DIRECTIONS FOR THIS TASK:
Retype the records below from their first line through the line containing "Webinars (934, 1986)", and include nothing else.

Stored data
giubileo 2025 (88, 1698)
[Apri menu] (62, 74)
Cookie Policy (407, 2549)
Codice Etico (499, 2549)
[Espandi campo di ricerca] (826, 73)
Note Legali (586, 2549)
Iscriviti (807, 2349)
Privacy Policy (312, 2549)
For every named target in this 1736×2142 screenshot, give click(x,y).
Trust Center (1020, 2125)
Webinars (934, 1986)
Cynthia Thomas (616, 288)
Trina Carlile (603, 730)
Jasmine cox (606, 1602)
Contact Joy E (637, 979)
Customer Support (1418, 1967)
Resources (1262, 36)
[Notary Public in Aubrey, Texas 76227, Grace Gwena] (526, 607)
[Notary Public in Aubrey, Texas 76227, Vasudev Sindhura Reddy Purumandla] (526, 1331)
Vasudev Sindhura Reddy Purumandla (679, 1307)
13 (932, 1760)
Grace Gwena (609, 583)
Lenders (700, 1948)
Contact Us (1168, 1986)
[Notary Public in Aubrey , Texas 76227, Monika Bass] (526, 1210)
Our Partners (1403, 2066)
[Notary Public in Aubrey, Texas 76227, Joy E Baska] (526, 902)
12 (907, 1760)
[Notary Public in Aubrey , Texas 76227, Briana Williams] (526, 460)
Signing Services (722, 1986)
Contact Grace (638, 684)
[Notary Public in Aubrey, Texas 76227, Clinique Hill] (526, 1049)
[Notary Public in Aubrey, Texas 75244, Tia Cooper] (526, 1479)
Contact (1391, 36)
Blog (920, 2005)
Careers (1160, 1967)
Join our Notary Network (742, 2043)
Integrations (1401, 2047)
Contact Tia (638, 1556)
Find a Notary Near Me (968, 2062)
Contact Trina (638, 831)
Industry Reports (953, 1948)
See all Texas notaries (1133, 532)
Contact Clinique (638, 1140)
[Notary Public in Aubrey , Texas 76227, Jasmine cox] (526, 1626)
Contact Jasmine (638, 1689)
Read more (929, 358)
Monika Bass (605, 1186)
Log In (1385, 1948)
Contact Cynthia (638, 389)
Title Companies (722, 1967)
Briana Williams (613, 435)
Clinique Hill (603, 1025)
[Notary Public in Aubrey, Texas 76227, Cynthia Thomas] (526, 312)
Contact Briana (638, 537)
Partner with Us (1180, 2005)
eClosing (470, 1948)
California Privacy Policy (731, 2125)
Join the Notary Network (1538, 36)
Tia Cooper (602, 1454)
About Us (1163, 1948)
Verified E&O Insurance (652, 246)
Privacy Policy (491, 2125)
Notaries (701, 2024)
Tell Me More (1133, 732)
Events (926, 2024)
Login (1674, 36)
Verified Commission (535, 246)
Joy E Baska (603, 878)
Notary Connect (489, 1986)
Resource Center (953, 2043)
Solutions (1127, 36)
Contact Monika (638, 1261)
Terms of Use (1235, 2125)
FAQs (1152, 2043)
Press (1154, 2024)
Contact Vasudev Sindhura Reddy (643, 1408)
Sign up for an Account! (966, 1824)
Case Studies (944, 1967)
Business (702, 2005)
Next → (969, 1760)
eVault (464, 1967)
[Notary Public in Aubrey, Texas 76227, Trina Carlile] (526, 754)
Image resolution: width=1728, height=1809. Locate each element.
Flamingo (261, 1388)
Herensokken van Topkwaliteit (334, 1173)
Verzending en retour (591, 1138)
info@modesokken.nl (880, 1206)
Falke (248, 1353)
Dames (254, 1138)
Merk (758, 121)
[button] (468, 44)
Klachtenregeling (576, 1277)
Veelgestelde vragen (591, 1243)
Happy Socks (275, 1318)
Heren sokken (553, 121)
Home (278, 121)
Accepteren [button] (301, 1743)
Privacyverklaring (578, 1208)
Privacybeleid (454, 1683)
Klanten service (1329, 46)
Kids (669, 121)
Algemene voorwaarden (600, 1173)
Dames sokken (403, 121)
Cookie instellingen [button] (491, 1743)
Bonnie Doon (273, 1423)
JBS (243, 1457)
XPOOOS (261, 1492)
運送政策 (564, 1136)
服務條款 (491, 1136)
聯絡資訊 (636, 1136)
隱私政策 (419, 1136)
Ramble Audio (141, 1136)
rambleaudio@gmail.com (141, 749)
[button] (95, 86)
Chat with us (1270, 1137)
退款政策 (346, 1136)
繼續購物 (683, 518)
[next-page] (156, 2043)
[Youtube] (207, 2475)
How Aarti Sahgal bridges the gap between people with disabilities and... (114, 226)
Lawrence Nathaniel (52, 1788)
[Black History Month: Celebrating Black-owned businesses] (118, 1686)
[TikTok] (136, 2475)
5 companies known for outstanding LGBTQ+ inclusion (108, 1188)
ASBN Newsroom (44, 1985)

WRITTEN REPLY:
giubileo 2025 (88, 1698)
[Apri menu] (62, 74)
Cookie Policy (407, 2549)
Codice Etico (499, 2549)
[Espandi campo di ricerca] (826, 73)
Note Legali (586, 2549)
Iscriviti (807, 2349)
Privacy Policy (312, 2549)
For every named target in this 1736×2142 screenshot, give click(x,y).
Trust Center (1020, 2125)
Webinars (934, 1986)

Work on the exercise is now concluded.